- EXERCISE -
Task for the records below: repeat the line containing "Task: Select the Move tool" and every line after it, exactly and with nothing else, but leave out the pictures.

- RECORDS SUPPLIED -

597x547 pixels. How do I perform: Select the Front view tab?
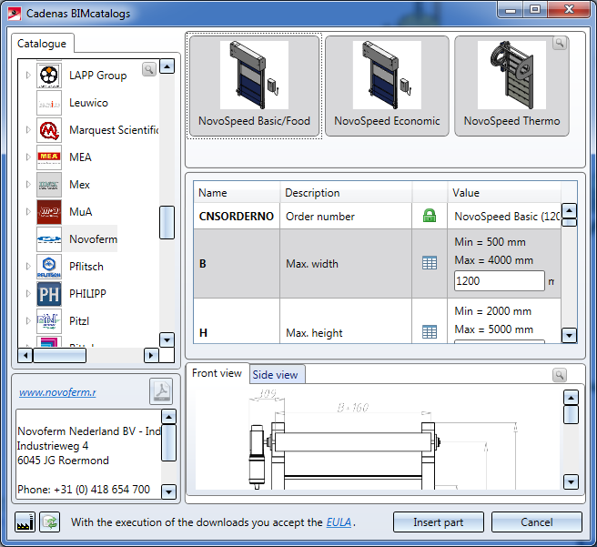click(x=218, y=373)
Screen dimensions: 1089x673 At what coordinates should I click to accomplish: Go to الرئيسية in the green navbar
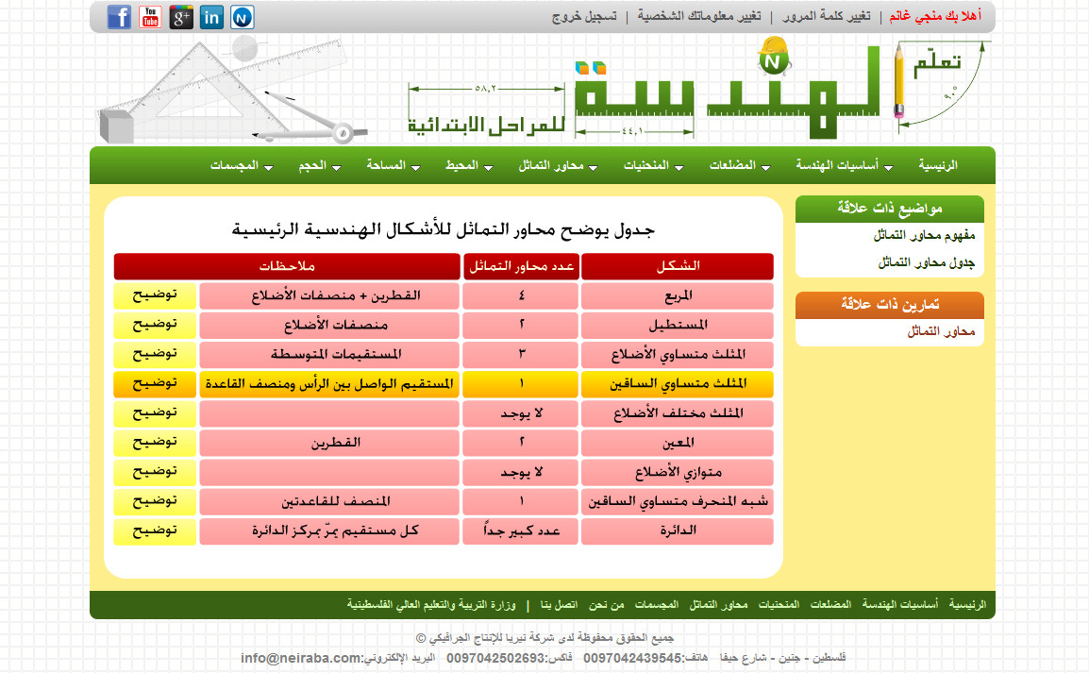point(938,166)

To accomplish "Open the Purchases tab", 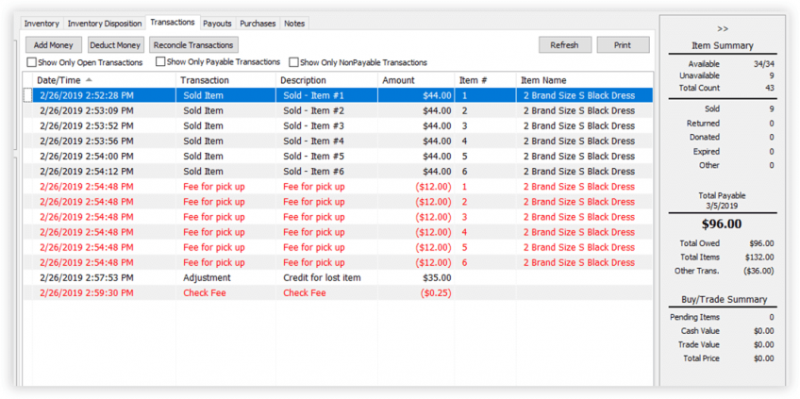I will click(258, 24).
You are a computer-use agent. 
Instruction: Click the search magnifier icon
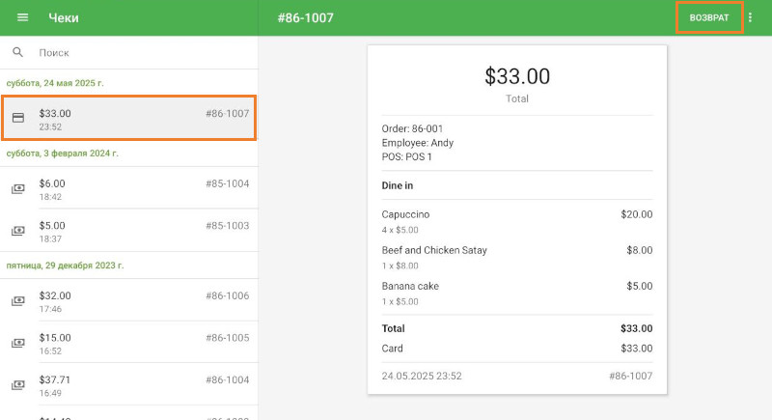(17, 53)
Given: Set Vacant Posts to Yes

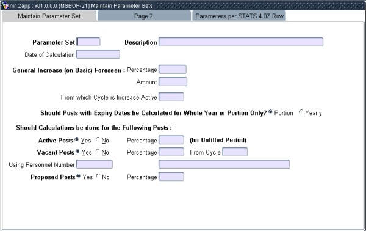Looking at the screenshot, I should 77,152.
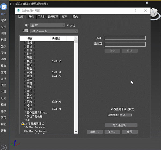Viewport: 161px width, 150px height.
Task: Open the 四元菜单 tab
Action: [53, 17]
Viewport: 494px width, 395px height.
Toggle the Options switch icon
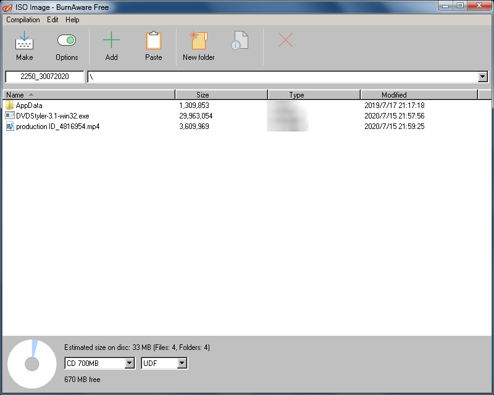[66, 41]
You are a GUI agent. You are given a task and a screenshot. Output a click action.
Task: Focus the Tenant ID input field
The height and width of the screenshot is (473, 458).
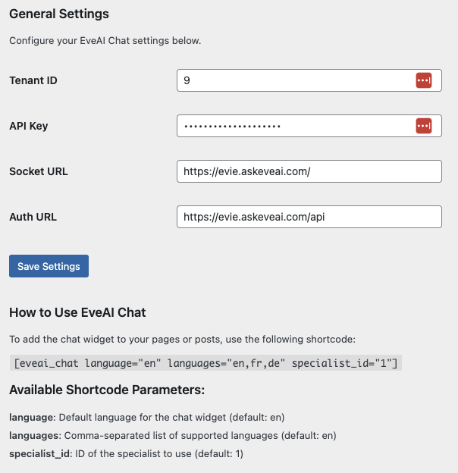point(296,80)
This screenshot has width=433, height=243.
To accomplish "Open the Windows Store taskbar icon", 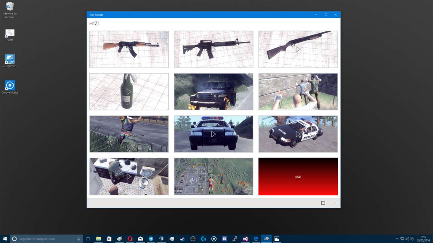I will [x=109, y=239].
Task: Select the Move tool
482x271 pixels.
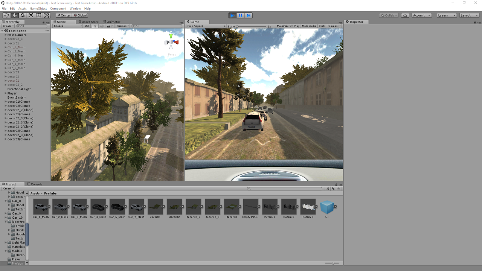Action: coord(14,15)
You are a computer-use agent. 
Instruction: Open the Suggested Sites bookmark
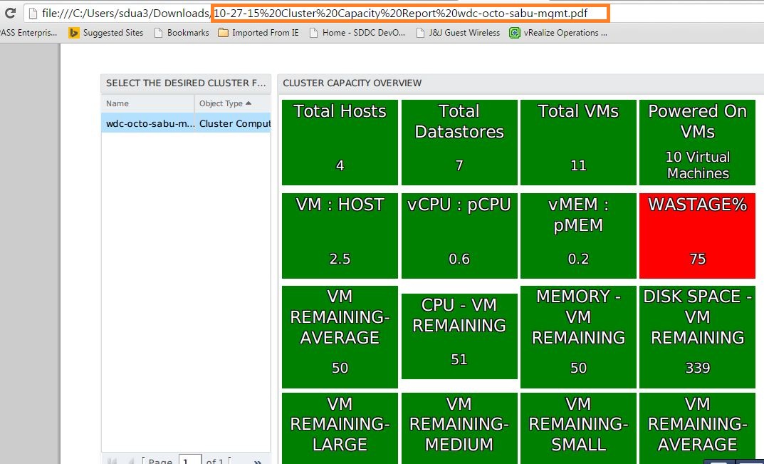coord(106,33)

- ANSWER -
Task: Select the Move tool
482x271 pixels.
Action: coord(14,15)
You are a computer-use agent. 
Instruction: Open the Suggested Sites bookmark
coord(106,33)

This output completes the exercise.